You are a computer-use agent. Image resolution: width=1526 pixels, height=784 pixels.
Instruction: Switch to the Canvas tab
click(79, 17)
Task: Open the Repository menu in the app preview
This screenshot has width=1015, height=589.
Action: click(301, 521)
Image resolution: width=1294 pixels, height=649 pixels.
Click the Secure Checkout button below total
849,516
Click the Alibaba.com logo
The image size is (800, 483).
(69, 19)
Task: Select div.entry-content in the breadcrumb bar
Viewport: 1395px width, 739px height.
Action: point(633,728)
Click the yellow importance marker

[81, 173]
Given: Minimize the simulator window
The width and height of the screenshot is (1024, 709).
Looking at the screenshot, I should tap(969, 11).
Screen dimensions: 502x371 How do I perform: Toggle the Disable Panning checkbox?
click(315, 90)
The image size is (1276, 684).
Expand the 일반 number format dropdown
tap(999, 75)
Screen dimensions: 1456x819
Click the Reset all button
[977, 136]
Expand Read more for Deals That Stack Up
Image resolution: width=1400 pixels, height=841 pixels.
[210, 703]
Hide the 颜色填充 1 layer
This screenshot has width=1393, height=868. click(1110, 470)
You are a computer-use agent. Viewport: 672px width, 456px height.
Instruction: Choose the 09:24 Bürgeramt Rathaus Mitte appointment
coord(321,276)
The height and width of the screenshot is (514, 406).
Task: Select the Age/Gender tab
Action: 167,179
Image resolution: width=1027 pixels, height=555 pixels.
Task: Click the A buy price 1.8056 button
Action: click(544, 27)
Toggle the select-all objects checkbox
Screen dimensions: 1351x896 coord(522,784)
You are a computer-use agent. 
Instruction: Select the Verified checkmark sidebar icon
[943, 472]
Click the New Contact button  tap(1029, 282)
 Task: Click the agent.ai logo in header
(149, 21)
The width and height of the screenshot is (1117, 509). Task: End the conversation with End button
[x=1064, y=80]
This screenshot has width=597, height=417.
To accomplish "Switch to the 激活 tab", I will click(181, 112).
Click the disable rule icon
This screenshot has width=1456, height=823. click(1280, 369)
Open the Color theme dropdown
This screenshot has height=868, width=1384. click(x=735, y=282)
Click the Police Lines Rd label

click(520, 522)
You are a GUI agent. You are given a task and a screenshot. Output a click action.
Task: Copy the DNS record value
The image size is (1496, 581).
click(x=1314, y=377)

● ● ● ● ●

# [AIM OF THE TASK]
Reproduce all of the records above, replacing each occurrence of "computer-use agent" with "computer-use assistant" and leaving everything else unchanged.

# [RESPONSE]
You are a computer-use assistant. Image resolution: width=1526 pixels, height=784 pixels.
Instruction: Switch to the Canvas tab
click(79, 17)
Task: Open the Repository menu in the app preview
This screenshot has width=1015, height=589.
Action: click(301, 521)
Image resolution: width=1294 pixels, height=649 pixels.
Click the Secure Checkout button below total
849,516
Click the Alibaba.com logo
The image size is (800, 483).
(69, 19)
Task: Select div.entry-content in the breadcrumb bar
Viewport: 1395px width, 739px height.
Action: point(633,728)
Click the yellow importance marker

[81, 173]
Given: Minimize the simulator window
The width and height of the screenshot is (1024, 709).
Looking at the screenshot, I should tap(969, 11).
Screen dimensions: 502x371 How do I perform: Toggle the Disable Panning checkbox?
click(315, 90)
The image size is (1276, 684).
Expand the 일반 number format dropdown
tap(999, 75)
Screen dimensions: 1456x819
Click the Reset all button
[977, 136]
Expand Read more for Deals That Stack Up
Image resolution: width=1400 pixels, height=841 pixels.
[210, 703]
Hide the 颜色填充 1 layer
This screenshot has width=1393, height=868. click(1110, 470)
You are a computer-use assistant. Viewport: 672px width, 456px height.
Instruction: Choose the 09:24 Bürgeramt Rathaus Mitte appointment
coord(321,276)
The height and width of the screenshot is (514, 406).
Task: Select the Age/Gender tab
Action: 167,179
Image resolution: width=1027 pixels, height=555 pixels.
Task: Click the A buy price 1.8056 button
Action: click(544, 27)
Toggle the select-all objects checkbox
Screen dimensions: 1351x896 coord(522,784)
You are a computer-use assistant. 
Instruction: Select the Verified checkmark sidebar icon
[943, 472]
Click the New Contact button  tap(1029, 282)
 Task: Click the agent.ai logo in header
(149, 21)
The width and height of the screenshot is (1117, 509). Task: End the conversation with End button
[x=1064, y=80]
This screenshot has width=597, height=417.
To accomplish "Switch to the 激活 tab", I will click(181, 112).
Click the disable rule icon
This screenshot has width=1456, height=823. click(1280, 369)
Open the Color theme dropdown
This screenshot has height=868, width=1384. click(x=735, y=282)
Click the Police Lines Rd label

click(520, 522)
You are a GUI agent. You are given a task and a screenshot. Output a click action.
Task: Copy the DNS record value
The image size is (1496, 581).
click(x=1314, y=377)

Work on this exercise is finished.